Re: Selectivity estimation for inet operators

From: Dilip kumar <dilip(dot)kumar(at)huawei(dot)com>
To: "emre(at)hasegeli(dot)com" <emre(at)hasegeli(dot)com>, PostgreSQL Hackers <pgsql-hackers(at)postgresql(dot)org>
Cc: Andreas Karlsson <andreas(at)proxel(dot)se>, Tom Lane <tgl(at)sss(dot)pgh(dot)pa(dot)us>
Subject: Re: Selectivity estimation for inet operators
Date: 2014-07-02 11:08:10
Message-ID: 4205E661176A124FAF891E0A6BA913526633C027@szxeml509-mbs.china.huawei.com
Views: Raw Message | Whole Thread | Download mbox | Resend email
Thread:
Lists: pgsql-hackers

On, 15 May 2014 14:04 Emre Hasegeli Wrote,

>
> * matching first MCV to second MCV
> * searching first MCV in the second histogram
> * searching second MCV in the first histogram
> * searching boundaries of the first histogram in the second histogram
>
> Comparing the lists with each other slows down the function when
> statistics set to higher values. To avoid this problem I only use
> log(n) values of the lists. It is the first log(n) value for MCV,
> evenly separated values for histograms. In my tests, this optimization
> does not affect the planning time when statistics = 100, but does
> affect accuracy of the estimation. I can send the version without this
> optimization, if slow down with larger statistics is not a problem
> which should be solved on the selectivity estimation function.
>

I have started reviewing this patch, so far I have done basic reviews and some testing/debugging.

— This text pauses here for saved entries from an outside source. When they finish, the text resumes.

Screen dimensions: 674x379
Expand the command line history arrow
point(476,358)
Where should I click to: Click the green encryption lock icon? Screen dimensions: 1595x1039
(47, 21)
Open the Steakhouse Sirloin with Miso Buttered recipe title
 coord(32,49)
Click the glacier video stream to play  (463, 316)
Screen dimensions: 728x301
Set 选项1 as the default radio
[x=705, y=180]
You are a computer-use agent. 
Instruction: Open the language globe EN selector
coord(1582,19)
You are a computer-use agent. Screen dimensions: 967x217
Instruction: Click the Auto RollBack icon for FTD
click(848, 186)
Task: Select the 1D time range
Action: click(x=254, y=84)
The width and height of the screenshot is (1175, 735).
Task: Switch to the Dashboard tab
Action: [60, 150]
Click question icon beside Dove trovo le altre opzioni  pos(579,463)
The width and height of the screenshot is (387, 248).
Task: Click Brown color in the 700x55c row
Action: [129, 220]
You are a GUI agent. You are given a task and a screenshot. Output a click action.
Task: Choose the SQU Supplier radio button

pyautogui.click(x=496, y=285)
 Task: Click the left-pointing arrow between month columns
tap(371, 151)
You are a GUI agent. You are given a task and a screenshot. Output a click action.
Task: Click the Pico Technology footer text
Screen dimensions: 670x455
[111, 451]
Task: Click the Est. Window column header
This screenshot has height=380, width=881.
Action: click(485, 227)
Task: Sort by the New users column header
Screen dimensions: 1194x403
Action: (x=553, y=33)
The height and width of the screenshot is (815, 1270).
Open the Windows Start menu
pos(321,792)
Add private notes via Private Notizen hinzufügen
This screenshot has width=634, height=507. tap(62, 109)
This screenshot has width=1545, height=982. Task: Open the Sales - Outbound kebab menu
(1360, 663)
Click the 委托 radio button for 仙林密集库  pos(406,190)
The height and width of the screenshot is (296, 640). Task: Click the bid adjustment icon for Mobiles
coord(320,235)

1. Patch applied to git head.
2. Basic testing works fine.

I have one query,

In inet_his_inclusion_selec function,
When the constant matches only the right side of the bucket, and if it’s a last bucket then it's never considered as partial match candidate.
In my opinion, if it's not a last bucket then for next bucket it will become left boundary and this will be treated as partial match so no problem, but in-case of last bucket it can give wrong selectivity.

Can't we consider it as partial bucket match if it is last bucket ?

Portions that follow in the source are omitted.